Terrible mil novecientos setenta y ocho, que más que hijos devora padres y procura sinecuras a los renegados de distinto pelaje, a la claque siempre renovada.

¡Debes, debes revelarte! ¡Aunque hubiera de costarme la vida!, invoca amenazante el desterrado.

¿Quién me llama?, inquiere la voz... y es visible enseguida su dueño.

Pues ¿qué son esas voces?

¡Catadura pavorosa!

Goethe, a pesar de su semblante frío y marmóreo y su pompa y rigidez intelectuales y su pluma aristocrática también escribía para los pobres y los desheredados de la tierra.

El avieso Mefistófeles no repara en clases sociales: véndeme tu alma y transita por el paraíso de la vida.

¿Por qué malgastas tus años en otras sabidurías que no sean las que demanda tu propia carne?

¿A qué machacarse el cuerpo con el relente y el vinazo?

No penetra en tu larga noche la grata luz del día.

Antes de saberlo a sus espaldas y de reconocerlo después ante sí como otro de los habitantes salidos del infierno en el que ambos habían vivido lo presintió en las oscilantes llamas de la mínima hoguera donde buscaba el calor, surgió como por encantamiento con sus malas artes y sus fáciles promesas: su rostro de fuego. Pero ahí estaba, libre, y él como fiel servidor también libre, sumiso y entregado: amigo, desde este momento podemos entregarnos al despilfarro y a la orgía.

Lánzate al mundo conmigo (y mi prima la serpiente).

¿Cuándo empezamos?

Ah, tiene el alma pequeña… y las ansias grandes. ¡Qué pieza fácil! Pero así ha de ser, nos movemos en el mundo de los sueños… ¡de la ilusión!

En la inopia se halla el vigilante de obras, como antes de la creación de la luz: todo sentido, nada pensamiento, sólo fuerza y el vaivén arbitrario e injusto de lo oscuro. Todo lo que emprenda a partir de ahora será espejismo, entelequia, su vida ya semeja un sueño… eterno. Es hombre muerto… sin saber nada de nada.
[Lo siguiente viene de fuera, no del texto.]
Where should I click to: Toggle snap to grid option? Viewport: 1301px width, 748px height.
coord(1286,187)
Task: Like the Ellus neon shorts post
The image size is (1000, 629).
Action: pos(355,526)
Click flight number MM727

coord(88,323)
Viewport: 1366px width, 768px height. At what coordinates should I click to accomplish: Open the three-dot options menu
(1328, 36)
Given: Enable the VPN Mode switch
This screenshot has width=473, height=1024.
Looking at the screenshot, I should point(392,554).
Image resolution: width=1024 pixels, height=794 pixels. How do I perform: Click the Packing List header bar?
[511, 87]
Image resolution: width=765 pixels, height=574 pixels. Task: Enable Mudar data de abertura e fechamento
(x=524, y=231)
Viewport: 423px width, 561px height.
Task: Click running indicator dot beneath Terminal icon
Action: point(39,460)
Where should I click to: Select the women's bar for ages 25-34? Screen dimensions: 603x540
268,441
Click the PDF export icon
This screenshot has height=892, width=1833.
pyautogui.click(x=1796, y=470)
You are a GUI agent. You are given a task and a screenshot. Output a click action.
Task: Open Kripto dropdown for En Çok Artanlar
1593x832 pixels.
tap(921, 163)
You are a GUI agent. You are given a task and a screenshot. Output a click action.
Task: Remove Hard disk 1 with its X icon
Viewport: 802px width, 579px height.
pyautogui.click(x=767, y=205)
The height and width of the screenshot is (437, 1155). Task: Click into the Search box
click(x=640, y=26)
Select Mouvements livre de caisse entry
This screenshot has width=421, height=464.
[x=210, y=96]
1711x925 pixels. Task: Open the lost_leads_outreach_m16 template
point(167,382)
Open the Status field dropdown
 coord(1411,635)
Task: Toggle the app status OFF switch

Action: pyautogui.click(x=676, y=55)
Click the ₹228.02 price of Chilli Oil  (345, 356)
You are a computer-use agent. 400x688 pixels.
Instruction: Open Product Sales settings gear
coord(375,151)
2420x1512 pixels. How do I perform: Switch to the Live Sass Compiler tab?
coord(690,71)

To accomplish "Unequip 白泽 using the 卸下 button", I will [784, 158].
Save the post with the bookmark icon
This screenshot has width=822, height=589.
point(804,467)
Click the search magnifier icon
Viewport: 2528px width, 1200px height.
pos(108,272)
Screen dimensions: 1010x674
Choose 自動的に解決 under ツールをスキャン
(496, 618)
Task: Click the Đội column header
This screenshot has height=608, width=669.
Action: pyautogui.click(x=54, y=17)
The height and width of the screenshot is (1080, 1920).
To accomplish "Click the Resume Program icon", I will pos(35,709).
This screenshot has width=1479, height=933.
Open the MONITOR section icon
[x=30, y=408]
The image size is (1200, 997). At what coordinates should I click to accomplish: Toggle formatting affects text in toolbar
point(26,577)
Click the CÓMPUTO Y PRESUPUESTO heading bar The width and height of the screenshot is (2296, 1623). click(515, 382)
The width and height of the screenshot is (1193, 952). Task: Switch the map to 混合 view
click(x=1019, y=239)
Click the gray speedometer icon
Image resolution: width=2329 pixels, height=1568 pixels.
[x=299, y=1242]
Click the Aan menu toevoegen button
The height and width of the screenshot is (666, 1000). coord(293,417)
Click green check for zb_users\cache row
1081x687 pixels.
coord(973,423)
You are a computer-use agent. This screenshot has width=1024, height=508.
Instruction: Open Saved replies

¿Por qué ensañarse con él?

Así son las épocas… que son las de siempre: aún lo poco, pobretón, te será arrebatado de las manos.

Y su poco es nada, y su vida, un conjunto tan repetido de sangre, vísceras y huesos, lo es todo: se la quitaremos, que ya es lo único que le queda.

En esta aventura de lo criminal Mefistófeles es un tipo tan ruin y arrojado desde su creación a la intemperie como lo ha sido desde la suya su víctima: tan devastadoras son la cárcel como la calle.

No hay lugar para criminales en el desfile incesante de negritas del cronista. El husmeador de lo social y frívolo repasador del informe catálogo de las costumbres de su tiempo escribe con guantes de terciopelo que le protejan del frío, lo impredecible y la árida desnudez de las aceras, ergo: Mi verdadero informador es mi gato, que por gato mucho más sabe que Ortega, D’Ors, Quevedo, Juan Ramón Giménez y… Gonzalo Fernández de la Mora!